Anyways, the first thing you should do before anything is get some kind of data feed. Run a query, get some data from somewhere. Start small to test. 500-1000 records.
Then the fun begins. Starting from absolute scratch..
- Windows 7 (make sure you have IIS installed !)
- Visual Studio 2010 (installed .NET 4 Framework, and will set it up in IIS for you)
- Office 2010 (specifically Excel 2010 – to create the collections and publish)
- Silverlight 4 Tools for Visual Studio 2010
- Silverlight 4 Toolkit
- Microsoft Silverlight PivotViewer
- Pivot Collection Tool for Microsoft Excel
Ok, yeah, tons of setup. Biggest thing is in IIS you need to set some MIME types: .cxml, .dzi and .dzc need to be “text/xml”
Once you have all that setup, you can do 2 things.. create your collection, and create your app. Create a blank silverlight project first:
Once you have that, there isn’t a ton you have to do to get things going with PivotViewer.
- MainPage.xaml
- Reference Assemblies
- Load Collection:
Add in your MainPage.xaml, a namespace line for Pivot, and add the control
Your end MainPage.xaml should look like this:
For good measure, just reference them all, located here: C:Program FilesMicrosoft SDKsSilverlightv4.0PivotViewerJun10Bin
pvWidgets.LoadCollection("http://localhost/SilverlightApplication1.Web/MyWidgets.cxml", null);
Note, you have to make your web part of your project IIS based instead of the build in web browser. Why? Because the .cxml HAS to be hosted on a web server, it just works that way.

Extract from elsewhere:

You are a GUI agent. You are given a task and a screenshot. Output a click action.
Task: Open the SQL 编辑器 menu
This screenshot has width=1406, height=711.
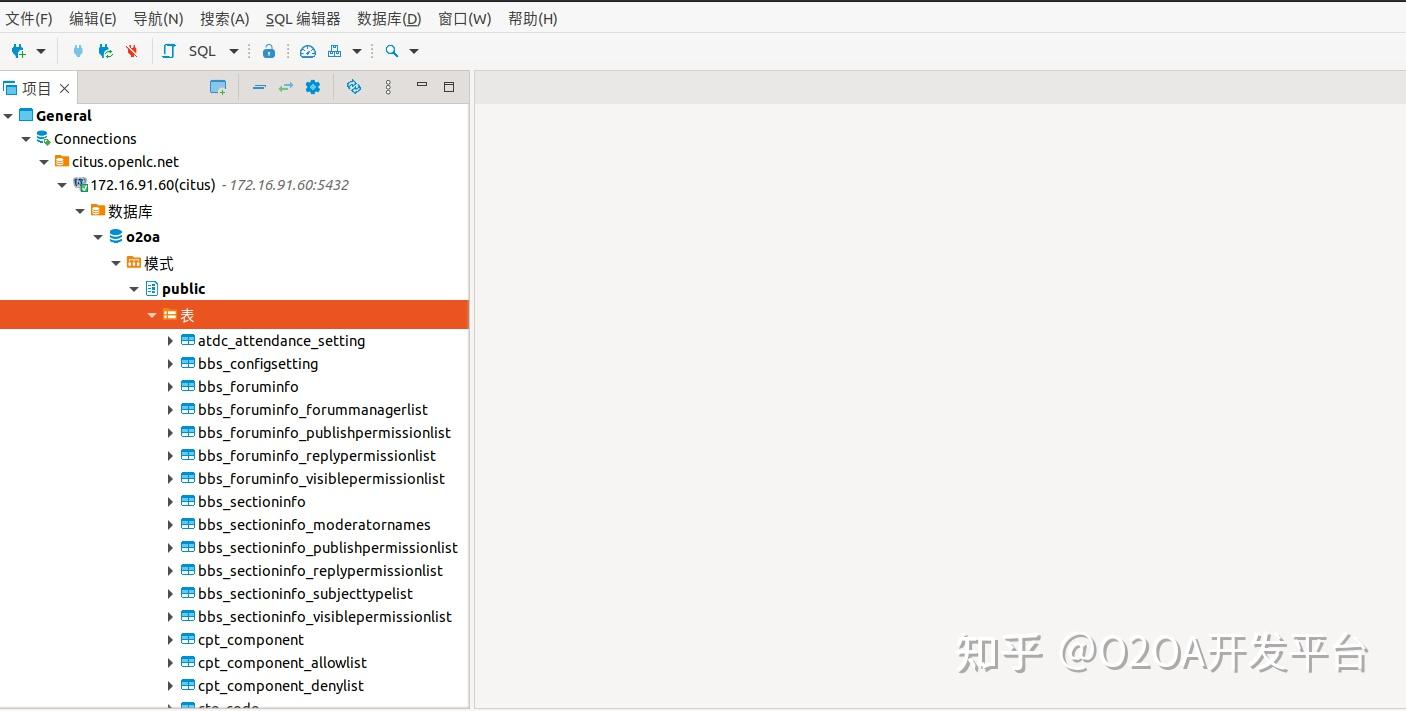[x=302, y=18]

Now, you need to create your collection.. you can use a cmd line tool they offer on the PivotViewer site, they also have a c# library for automating things, but it is best to first just do it manually. So I used the tool they have as an add on for excel. It adds a nice little “Pivot Collections” tab
You can use this to put some data in, you probably want to add more columns than what they give you by default. For my test I just used the same image for all records to get started. I have a feeling that the biggest barrier to entry to corporate BI teams and developers is going to be the imagery. You usually don’t have someone on your BI Team that knows how to use photoshop well and do all the high res imagery, so you are handcuffed there.
For testing sake, I Published my collection to the root of my website, with the name “MyWidgets”.
I loaded up my webpage, and I can slice and dice by all my columns I had in my collection, visually.. pretty dang awesome. (Note, I just made some fake data based on attributes I am used to seeing and with an image of a bike to see what it would look like – the goal was figuring out how would this work in conjunction with current BI offerings (cubes/Pivot Tables, SSRS, PowerPivot, etc))
Now, if you think where you could take this. Each “image” is clickable and brings up the image right in front of you. You could have all the specs of that widget there, and a link to “buy”, or deeper analytics for that widget.
Some other things I found out.. using the Excel tool for Pivot Collections is dog slow. Especially with a ton of records. It has to process the images for the “deep zoom” technology and it just takes a while. Like, hours.
There are tons of possibilities here with PivotViewer, both for an external website and also internal corporate business intelligence. It will give people another way to delve into the data and turn it into information.